*** Entries supplied ***
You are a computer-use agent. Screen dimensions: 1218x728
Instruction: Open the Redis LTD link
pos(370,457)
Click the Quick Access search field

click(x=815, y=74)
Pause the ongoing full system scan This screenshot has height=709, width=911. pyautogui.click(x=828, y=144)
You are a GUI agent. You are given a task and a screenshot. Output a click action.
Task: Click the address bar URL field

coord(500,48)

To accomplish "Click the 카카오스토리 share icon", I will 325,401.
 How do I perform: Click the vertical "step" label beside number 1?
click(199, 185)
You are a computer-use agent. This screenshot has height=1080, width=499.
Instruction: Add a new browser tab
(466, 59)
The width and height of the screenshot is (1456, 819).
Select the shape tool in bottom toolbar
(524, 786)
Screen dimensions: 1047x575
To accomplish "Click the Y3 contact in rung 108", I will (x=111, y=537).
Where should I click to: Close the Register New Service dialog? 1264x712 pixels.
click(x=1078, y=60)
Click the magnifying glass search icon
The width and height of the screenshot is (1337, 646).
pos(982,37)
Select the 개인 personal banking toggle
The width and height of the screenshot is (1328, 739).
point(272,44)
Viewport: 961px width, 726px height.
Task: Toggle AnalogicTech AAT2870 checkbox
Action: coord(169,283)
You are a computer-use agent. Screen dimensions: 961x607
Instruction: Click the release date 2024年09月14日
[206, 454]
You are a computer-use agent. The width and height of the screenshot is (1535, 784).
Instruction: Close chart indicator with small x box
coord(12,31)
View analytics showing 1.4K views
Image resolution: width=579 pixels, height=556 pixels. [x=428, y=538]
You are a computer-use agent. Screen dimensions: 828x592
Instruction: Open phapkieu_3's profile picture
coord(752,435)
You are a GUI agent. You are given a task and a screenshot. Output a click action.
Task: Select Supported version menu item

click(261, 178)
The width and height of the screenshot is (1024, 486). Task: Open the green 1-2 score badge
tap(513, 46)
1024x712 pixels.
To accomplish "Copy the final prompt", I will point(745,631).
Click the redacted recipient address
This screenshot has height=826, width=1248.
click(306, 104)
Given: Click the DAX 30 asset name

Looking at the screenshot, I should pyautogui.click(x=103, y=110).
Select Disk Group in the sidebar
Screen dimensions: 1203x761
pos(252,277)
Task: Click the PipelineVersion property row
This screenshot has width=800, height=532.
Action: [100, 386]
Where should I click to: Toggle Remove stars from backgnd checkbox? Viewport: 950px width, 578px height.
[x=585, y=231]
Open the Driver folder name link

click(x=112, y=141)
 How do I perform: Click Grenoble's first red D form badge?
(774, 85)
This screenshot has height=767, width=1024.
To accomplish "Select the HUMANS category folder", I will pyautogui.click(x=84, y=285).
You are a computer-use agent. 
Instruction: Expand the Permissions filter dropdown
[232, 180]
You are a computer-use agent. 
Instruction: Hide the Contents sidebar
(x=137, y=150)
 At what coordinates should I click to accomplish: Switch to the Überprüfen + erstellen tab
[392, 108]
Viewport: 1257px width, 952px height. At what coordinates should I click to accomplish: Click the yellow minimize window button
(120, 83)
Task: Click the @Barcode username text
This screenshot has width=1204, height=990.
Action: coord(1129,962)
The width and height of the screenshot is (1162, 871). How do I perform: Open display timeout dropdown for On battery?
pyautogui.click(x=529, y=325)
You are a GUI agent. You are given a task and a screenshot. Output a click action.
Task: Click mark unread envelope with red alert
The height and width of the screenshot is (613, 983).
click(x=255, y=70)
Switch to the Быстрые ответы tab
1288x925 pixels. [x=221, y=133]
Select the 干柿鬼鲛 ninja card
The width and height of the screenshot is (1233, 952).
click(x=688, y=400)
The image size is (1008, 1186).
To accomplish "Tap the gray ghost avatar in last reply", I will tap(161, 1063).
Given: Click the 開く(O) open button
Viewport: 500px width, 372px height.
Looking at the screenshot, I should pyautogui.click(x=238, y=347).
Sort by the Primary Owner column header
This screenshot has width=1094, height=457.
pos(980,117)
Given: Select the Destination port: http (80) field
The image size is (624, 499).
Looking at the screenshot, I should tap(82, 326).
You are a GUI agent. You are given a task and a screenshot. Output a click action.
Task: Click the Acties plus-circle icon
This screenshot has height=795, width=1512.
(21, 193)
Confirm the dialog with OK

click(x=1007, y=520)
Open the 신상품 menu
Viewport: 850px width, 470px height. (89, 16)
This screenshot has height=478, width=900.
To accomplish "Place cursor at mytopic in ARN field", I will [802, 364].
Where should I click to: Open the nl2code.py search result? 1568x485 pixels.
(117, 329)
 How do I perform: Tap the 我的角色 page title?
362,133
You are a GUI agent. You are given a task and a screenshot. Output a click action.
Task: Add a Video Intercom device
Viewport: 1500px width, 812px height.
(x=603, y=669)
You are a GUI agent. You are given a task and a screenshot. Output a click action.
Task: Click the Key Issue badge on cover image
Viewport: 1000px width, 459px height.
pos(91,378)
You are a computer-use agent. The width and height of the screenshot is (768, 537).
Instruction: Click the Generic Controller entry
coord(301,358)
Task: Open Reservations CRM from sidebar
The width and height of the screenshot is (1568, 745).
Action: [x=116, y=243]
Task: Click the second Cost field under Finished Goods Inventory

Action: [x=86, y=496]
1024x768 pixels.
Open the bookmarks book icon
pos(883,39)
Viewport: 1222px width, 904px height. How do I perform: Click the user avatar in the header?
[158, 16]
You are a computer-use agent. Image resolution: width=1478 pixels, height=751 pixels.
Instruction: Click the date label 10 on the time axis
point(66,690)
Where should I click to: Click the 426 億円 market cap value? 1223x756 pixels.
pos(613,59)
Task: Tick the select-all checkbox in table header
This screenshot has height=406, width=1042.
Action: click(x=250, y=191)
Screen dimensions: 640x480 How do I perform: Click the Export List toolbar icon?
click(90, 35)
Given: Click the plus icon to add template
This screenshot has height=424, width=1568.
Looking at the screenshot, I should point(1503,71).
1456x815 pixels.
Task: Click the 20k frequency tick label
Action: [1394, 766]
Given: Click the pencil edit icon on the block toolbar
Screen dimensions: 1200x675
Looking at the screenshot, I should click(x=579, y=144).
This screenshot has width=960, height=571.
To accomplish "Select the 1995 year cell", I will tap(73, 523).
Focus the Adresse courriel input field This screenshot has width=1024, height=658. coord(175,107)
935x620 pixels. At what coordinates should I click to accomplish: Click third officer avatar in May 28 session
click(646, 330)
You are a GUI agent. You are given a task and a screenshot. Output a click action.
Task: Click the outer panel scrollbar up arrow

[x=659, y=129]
***
Task item:
If a line in the entries above has the word "plus", copy it.

Answer area:
Task: Click the Acties plus-circle icon
Given: Click the plus icon to add template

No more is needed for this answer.